◆ TASKS FOR THIS EXERCISE ◆
1 > From the forum thread about hunting guns, reproduce word for word the part that opens with the words "Now that I am" and closes with "carry all day.".
2 > Write the next part of the forum thread about hunting guns, starting after its final sentence.

EXCERPTED TEXT Block Start

My SCAR 16s was about 9lbs loaded with my optic and light....


----------



## FMHD (4 mo ago)

I’ve got lots and I can’t say exactly. For big game when I use a firearm a Sako in .300 win mag. A .28 ga Browning 525 for small game. Turkey an Ithaca turkeyslayer or 835 ulti mag are the most commonly used ones.
Pic of prob my today favorite as early bear and deer firearm season about to open.


----------



## FMHD (4 mo ago)

L


----------



## old tanker (10 mo ago)

Many years ago, an old man told me, "The gun shops are full of powerful, efficient blasters designed to maximize the number of birds killed and targets broken. The 28 gauge is supposed to be a gentleman's gun, a gift to yourself for having arrived at a point where the experience of shooting a nimble little 28 gauge is more important than scores or bag counts. Buy one you can be proud to own, is my advice. Buy the best one you can find, that has double triggers and preferably with a color case hardened action, and nice wood."

Now that I am an old man, the Ithacas, Parkers and "Elsies" are rare collectibles. A few years ago I stumbled on to a 28 gauge Dickinson SxS on sale at the local Cabela's. Twenty-eight inch barrels, case hardened receiver, double triggers, beautiful wood, English straight stock, and splinter fore end it looks every bit the classic bird gun.

I should have taken his advice years ago. At a perfectly balanced 5-1/4 pounds it is a joy to carry all day.

EXCERPTED TEXT Block End
PROVIDED MATERIAL Block Start

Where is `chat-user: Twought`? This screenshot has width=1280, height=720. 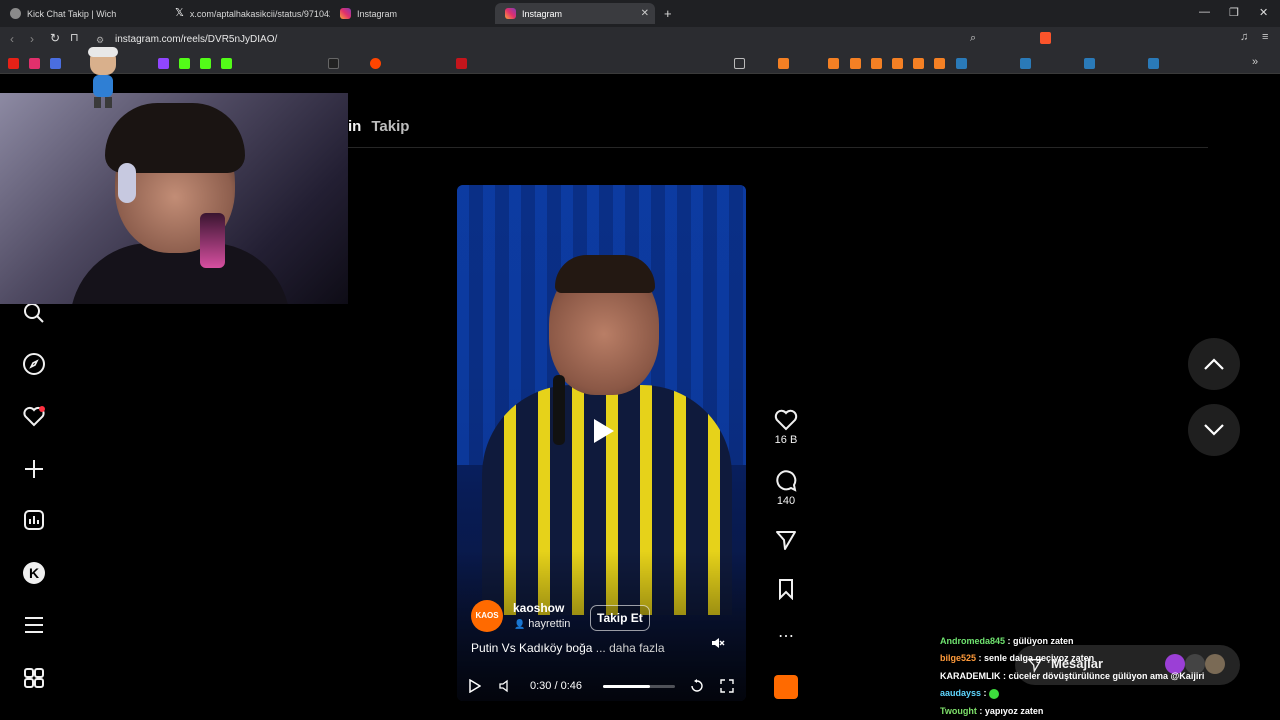 chat-user: Twought is located at coordinates (958, 711).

PROVIDED MATERIAL Block End

◆ ANSWERS PER TASK ◆
1 >
Now that I am an old man, the Ithacas, Parkers and "Elsies" are rare collectibles. A few years ago I stumbled on to a 28 gauge Dickinson SxS on sale at the local Cabela's. Twenty-eight inch barrels, case hardened receiver, double triggers, beautiful wood, English straight stock, and splinter fore end it looks every bit the classic bird gun.

I should have taken his advice years ago. At a perfectly balanced 5-1/4 pounds it is a joy to carry all day.

2 >
----------



## FMHD (4 mo ago)

old tanker said:


> Many years ago, an old man told me, "The gun shops are full of powerful, efficient blasters designed to maximize the number of birds killed and targets broken. The 28 gauge is supposed to be a gentleman's gun, a gift to yourself for having arrived at a point where the experience of shooting a nimble little 28 gauge is more important than scores or bag counts. Buy one you can be proud to own, is my advice. Buy the best one you can find, that has double triggers and preferably with a color case hardened action, and nice wood."
> 
> Now that I am an old man, the Ithacas, Parkers and "Elsies" are rare collectibles. A few years ago I stumbled on to a 28 gauge Dickinson SxS on sale at the local Cabela's. Twenty-eight inch barrels, case hardened receiver, double triggers, beautiful wood, English straight stock, and splinter fore end it looks every bit the classic bird gun.
> 
> I should have taken his advice years ago. At a perfectly balanced 5-1/4 pounds it is a joy to carry all day.


Imo a .28 is the most perfect small game gun for many hunts. It doesn’t damage game and honestly I see not much difference in efficiency over a 20. There should be but I don’t see it. 
Id always been told a .28 was a gentleman’s gun as well.My preference is towards stacked barrels though


----------



## Arizona Desertman (10 mo ago)

I'm not into long guns as much. Probably my Bushmaster.


----------



## etec800r (9 mo ago)

Beretta DT10, burns the clays up!


Sent from my iPhone using Tapatalk


----------



## Jester560 (Jun 22, 2020)

My Sako M995 .300 Win Mag. Hands down the most accurate rifle I've ever owned. Shooting Berger 190vld hunting bullets, it hits like Thor's hammer.


----------



## drycreek (Jul 17, 2021)

An Alamo Precision custom in .280 Remington is my favorite rifle. A coyote is my least favorite animal


----------



## etec800r (9 mo ago)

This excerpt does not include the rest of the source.